Un énorme ballon jaune a atteint le ciel le 27 mai 1931. Au lieu d’une nacelle, il était attaché à une capsule hermétique en aluminium noir et argenté. A l’intérieur se trouvaient le physicien suisse Auguste Piccard et son assistant Charles Kipfer avec un objectif clair en tête : atteindre la stratosphère. Ils ont fini par atteindre leur objectif, en atteignant la hauteur record de 15 971 mètres dans la première cabine pressurisée de l’histoire. La raison de cette aventure est strictement scientifique : Piccard voulait observer les rayons cosmiques et soutenir la théorie de la relativité d’Einstein, qu’il connaissait depuis des années. Dans un épisode qui définit parfaitement la personnalité de ce scientifique polyvalent, Piccard décide que pour tester sa théorie selon laquelle ces rayons proviennent de la stratosphère, il s’y rendra pour faire les expériences.
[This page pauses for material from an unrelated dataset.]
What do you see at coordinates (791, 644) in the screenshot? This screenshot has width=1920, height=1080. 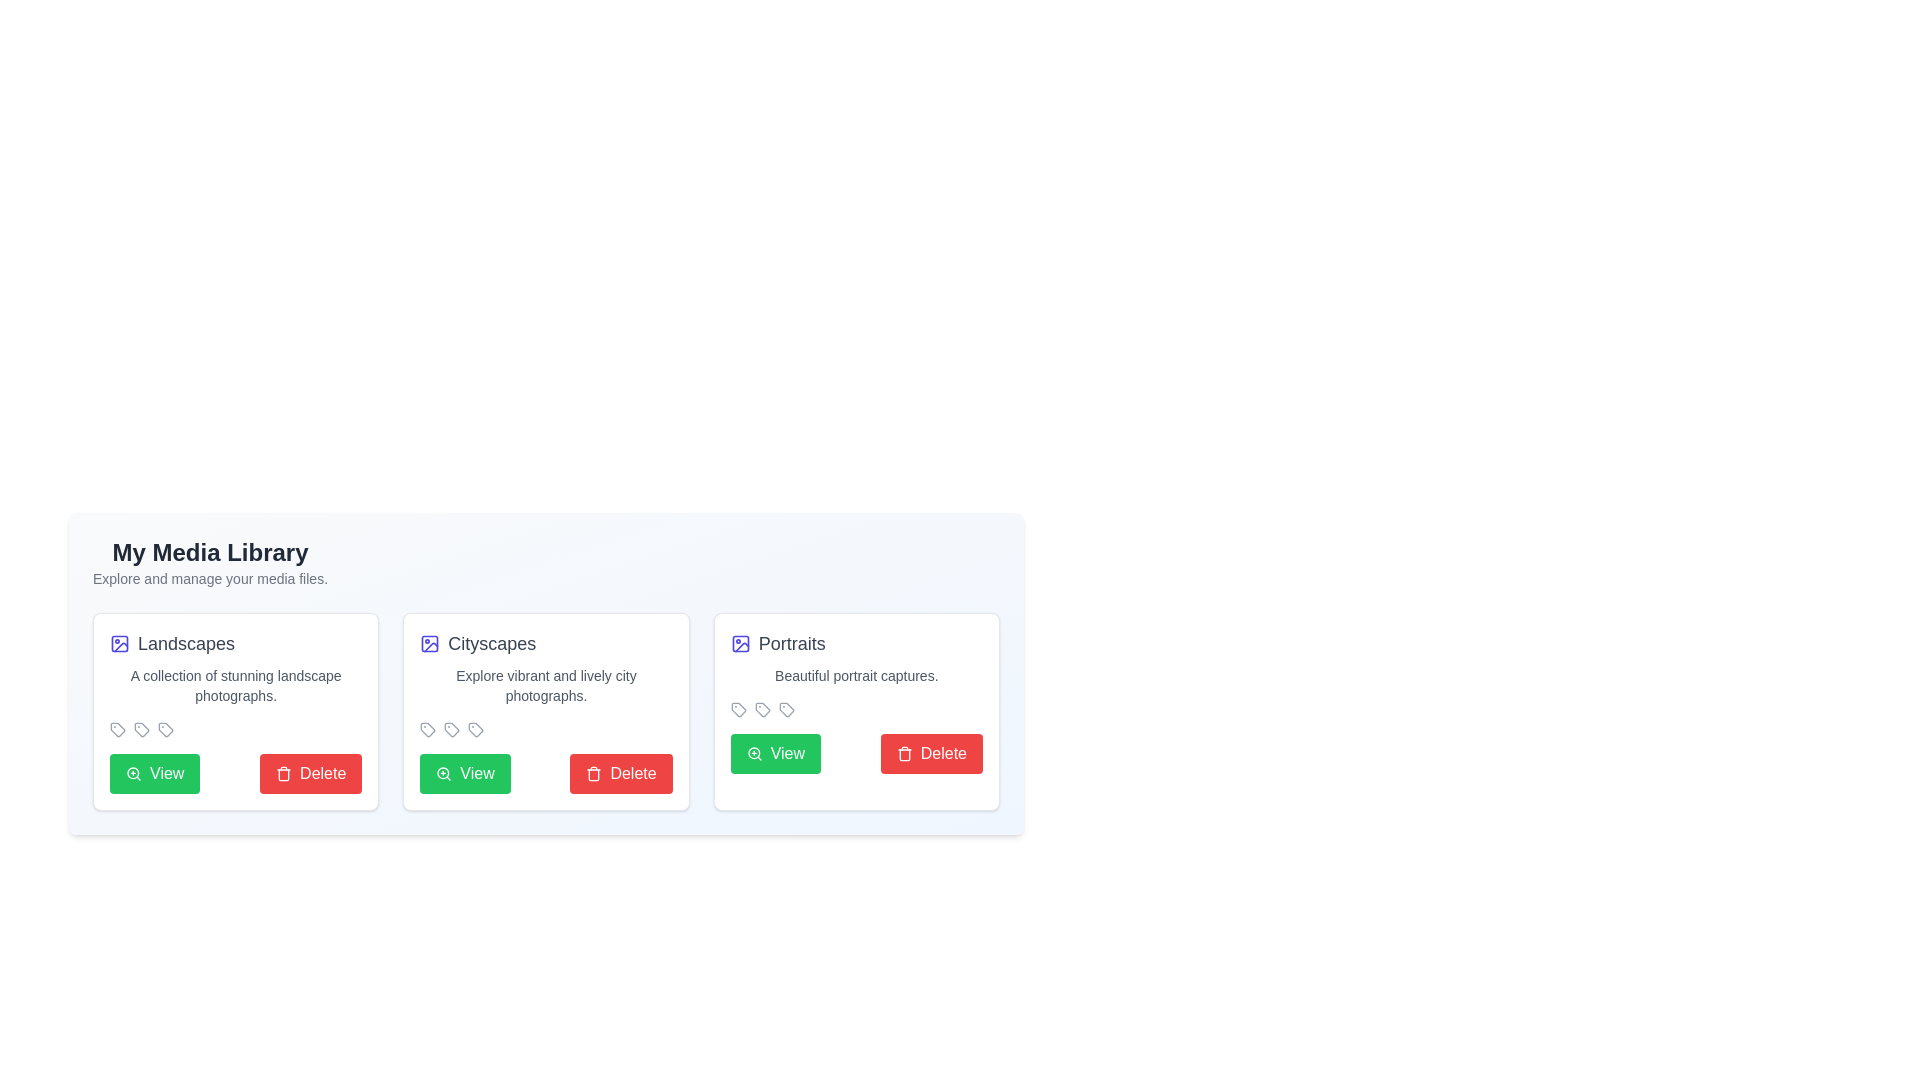 I see `text label 'Portraits' which is a medium-sized dark gray label located in the top part of the rightmost card, aligned with an image icon on its left` at bounding box center [791, 644].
Ainsi, au début du XXe siècle, Auguste Piccard (28 janvier 1884 – 24 mars 1962) conçoit puis fait construire par une fabrique de fûts de bière une capsule pressurisée propulsée par un ballon d’hydrogène. Ce professeur de physique de Bruxelles étudiait les rayons cosmiques depuis une dizaine d’années lorsqu’il s’est retrouvé à voler entre les cheminées d’Augsbourg (Allemagne). Son ballon avait décollé accidentellement et pendant l’ascension, ils se sont aperçus que la capsule en aluminium avec laquelle ils devaient grimper à des milliers de mètres avait une fuite de mercure.
Première personne à observer la courbure de la Terre
Tout ce qui pouvait mal tourner pendant le vol a mal tourné, même si tout s’est finalement bien passé. Piccard a calibré les rayons cosmiques (beaucoup plus puissants là-bas qu’à la surface de la Terre) et est devenu la première personne à observer la courbure de notre planète. « Elle semblait être un disque plat avec un bord retourné », a-t-il déclaré. Une fois les observations terminées, les explorateurs ont tenté de descendre, mais sans succès. Leurs réservoirs d’oxygène s’épuisant, ils ont flotté sans but au-dessus de l’Allemagne, de l’Autriche et de l’Italie. 17 heures plus tard, alors qu’ils avaient déjà été pris pour morts, ils sont apparus sur le glacier Gurgl, dans les Alpes autrichiennes, à 1 950 mètres d’altitude. « Le récit de leur aventure dépasse la fiction », écrit le magazine Popular Science dans un article d’août 1931.
Les aventuriers ont été salués comme des héros, ce qui les a peut-être incités, malgré toutes leurs mésaventures, à effectuer de nouvelles ascensions. Piccard effectue un total de 27 voyages en altitude au cours desquels il continue à mener des expériences, mais en 1937, après avoir conquis les cieux, il décide de plonger dans les profondeurs aquatiques. Appliquant à l’envers les mêmes principes que pour son ballon stratosphérique, Piccard fabrique un sous-marin révolutionnaire, qu’il appelle le bathyscaphe.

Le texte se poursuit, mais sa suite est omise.